My research shows that Saami people often experience discrimination and bullying in Norway today. Lately, we have seen public anti-Saami sentiments and hatred reaching alarming levels. The Saami are subjected to anti-Saami expressions in the form of coarse words, Saami jokes, violence, online hate-speech and fake joiking, and this must be taken seriously. Now is the time for a change in attitude and for reconciliation to take place, and the Norwegian government, together with the Sami Parlament should be a driving force in accomplishing this. This is because the basis for the fight against discrimination is respect for human dignity and the idea that everyone should have the same formal rights. As an indigenous people in Norway, the Saami are afforded special protections allowing them the possibility to develop their languages, culture and way of life.
About me: My name is Ketil, and I am from Norwegian – Sami descent. My people came to Norway from the Swedish part of Samiland, in the middle of the 18th century. They were predominantly reindeer herders and, several of my family members continue this tradition today. My ancestors lived a nomadic lifestyle in the northern part of Scandinavia for hundreds of years. They used the coastline of Northern Norway in the summertime for grazing their reindeer and settled in the Jukkasjearvi region in Sweden during the winter months. Due to several historical events however, they decided to settle down in Hinnoya, the biggest island in Norway, where they continue to reside today.

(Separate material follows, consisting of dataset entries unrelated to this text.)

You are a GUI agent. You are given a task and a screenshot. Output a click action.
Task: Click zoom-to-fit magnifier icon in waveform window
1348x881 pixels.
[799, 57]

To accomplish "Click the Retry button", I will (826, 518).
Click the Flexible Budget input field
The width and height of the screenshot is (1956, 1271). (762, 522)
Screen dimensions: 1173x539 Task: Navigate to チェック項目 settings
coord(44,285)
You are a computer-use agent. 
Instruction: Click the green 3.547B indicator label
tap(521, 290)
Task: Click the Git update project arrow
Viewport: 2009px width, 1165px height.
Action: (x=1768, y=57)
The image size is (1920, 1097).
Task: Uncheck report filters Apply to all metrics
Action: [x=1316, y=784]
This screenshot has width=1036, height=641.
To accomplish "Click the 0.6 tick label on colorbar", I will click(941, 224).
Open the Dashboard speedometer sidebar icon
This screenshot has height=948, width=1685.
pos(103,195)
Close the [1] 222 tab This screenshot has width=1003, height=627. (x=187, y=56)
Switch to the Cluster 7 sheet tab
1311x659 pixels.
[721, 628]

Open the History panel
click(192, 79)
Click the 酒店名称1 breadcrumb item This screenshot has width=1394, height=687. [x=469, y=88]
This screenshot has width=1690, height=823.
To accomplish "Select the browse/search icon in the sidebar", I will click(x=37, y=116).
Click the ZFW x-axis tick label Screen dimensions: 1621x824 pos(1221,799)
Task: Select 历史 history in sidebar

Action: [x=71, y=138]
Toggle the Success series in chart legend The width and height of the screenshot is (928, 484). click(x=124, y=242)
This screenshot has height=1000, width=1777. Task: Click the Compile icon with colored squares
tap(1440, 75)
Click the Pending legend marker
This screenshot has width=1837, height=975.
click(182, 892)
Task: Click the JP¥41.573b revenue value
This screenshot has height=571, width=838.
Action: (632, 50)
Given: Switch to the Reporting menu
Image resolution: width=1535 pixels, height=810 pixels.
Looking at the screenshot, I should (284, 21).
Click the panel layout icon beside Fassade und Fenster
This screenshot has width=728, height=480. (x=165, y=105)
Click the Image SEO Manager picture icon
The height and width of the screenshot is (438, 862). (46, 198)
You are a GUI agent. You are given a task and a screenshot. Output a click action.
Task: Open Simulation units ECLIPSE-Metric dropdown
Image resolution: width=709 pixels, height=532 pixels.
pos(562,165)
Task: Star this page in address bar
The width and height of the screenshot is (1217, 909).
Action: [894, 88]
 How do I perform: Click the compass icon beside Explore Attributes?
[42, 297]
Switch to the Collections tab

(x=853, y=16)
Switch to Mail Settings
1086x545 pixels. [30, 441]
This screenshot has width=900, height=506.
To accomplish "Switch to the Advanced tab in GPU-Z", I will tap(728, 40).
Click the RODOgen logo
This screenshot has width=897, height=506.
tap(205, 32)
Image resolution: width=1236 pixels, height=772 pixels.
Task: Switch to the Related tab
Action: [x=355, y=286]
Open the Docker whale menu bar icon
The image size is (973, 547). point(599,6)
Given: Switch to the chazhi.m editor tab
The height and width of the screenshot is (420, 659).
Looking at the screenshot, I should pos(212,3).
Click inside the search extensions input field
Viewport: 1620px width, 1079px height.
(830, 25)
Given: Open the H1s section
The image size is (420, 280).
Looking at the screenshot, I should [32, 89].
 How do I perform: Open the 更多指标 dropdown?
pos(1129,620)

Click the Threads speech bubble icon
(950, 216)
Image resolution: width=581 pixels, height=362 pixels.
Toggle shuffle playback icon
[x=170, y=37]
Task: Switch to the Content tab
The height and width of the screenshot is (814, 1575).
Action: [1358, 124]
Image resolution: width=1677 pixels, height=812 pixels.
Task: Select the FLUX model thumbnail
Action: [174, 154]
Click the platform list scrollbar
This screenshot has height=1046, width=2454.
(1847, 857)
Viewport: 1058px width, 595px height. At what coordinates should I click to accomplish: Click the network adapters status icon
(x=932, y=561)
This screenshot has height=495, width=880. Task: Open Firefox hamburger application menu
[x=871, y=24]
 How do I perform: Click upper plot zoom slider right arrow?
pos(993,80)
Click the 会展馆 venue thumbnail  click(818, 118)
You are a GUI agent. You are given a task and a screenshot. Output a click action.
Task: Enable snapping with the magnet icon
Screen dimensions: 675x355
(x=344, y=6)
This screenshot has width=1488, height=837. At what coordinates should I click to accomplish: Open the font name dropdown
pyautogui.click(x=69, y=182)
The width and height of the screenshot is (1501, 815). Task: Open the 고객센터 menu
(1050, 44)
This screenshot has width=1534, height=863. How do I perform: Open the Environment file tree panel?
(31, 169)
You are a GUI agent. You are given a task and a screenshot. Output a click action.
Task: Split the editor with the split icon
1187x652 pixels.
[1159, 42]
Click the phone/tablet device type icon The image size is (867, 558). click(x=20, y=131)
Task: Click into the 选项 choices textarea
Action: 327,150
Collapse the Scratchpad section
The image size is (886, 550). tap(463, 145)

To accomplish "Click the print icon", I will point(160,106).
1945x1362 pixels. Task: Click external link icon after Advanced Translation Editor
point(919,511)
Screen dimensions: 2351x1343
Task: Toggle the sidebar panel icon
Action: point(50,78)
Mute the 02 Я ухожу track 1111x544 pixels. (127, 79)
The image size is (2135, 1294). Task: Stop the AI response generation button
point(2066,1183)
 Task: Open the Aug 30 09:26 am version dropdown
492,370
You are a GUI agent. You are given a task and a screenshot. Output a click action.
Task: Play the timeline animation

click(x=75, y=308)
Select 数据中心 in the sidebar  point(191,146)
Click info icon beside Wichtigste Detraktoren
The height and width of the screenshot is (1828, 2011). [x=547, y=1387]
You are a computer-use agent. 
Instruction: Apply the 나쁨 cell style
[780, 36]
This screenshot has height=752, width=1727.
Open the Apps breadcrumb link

In 1994, I took a long detour from my small siida (family) to study and work at the University of Tromsø. More important, my University education gave me the opportunity to learn more about my Sami identity, culture, history and more recently, health issues. I strive to use this knowledge that I have learned about my indigenous people in ways that would benefit them. For instance, by giving lectures on Sami identity, culture and health to several Sami organizations.
By formal training, I have Ph.D. in Public Health. Prior to starting my Doctoral program in Public Health in The Centre for Sami Health Research, I worked as an Associate professor in the Faculty of Education, at the Tromsø University College.
The spring 2011 I defended my dissertation:
a pioneering research project on the Sami in Norway and their health conditions, both registered and self-reported. My work has already received positive public attention.